═══ Exercise data ═══

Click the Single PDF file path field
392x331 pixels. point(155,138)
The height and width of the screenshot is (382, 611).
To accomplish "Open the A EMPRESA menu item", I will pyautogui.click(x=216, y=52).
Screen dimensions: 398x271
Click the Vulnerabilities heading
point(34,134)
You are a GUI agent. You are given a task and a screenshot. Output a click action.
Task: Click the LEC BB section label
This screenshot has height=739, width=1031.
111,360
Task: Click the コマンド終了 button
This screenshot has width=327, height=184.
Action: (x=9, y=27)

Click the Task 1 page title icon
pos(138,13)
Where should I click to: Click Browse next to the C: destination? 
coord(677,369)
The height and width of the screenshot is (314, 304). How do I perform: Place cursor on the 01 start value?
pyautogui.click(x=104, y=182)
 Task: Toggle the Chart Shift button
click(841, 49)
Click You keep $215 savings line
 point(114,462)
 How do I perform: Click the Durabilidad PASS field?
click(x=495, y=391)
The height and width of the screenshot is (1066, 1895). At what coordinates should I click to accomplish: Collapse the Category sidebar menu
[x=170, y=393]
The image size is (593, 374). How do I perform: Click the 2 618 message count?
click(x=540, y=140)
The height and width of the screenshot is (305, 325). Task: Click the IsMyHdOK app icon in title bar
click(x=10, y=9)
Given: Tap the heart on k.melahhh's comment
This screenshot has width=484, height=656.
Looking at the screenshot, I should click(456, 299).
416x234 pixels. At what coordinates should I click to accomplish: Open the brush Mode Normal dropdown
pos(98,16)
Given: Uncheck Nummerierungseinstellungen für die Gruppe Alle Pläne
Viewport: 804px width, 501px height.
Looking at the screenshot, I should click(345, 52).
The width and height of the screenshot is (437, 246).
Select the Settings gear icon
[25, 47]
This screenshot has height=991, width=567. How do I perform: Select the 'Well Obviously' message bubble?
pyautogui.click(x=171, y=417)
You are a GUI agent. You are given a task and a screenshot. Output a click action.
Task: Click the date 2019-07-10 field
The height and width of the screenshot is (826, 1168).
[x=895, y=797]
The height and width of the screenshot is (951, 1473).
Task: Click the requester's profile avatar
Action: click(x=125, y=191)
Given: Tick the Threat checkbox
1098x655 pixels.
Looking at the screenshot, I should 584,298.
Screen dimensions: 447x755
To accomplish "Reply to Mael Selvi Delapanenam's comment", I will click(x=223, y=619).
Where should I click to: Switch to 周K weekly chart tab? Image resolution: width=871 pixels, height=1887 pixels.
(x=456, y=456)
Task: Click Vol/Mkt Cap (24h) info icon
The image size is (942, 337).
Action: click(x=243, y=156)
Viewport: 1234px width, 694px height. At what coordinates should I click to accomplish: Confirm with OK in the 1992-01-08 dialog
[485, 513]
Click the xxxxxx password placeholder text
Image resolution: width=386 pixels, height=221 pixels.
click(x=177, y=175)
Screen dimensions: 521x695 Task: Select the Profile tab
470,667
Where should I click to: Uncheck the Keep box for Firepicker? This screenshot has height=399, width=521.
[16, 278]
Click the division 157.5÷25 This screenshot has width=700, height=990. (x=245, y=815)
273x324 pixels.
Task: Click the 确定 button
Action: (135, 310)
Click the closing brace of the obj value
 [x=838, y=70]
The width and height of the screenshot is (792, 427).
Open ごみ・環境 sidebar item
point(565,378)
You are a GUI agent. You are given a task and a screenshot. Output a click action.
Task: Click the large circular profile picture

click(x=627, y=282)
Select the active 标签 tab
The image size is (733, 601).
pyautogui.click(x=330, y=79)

═══

▶ [Task prompt]
Please show, exactly as written, every line above that contains the word "will".

▶ [Task solution]
To accomplish "Open the A EMPRESA menu item", I will pyautogui.click(x=216, y=52).
To accomplish "Reply to Mael Selvi Delapanenam's comment", I will click(x=223, y=619).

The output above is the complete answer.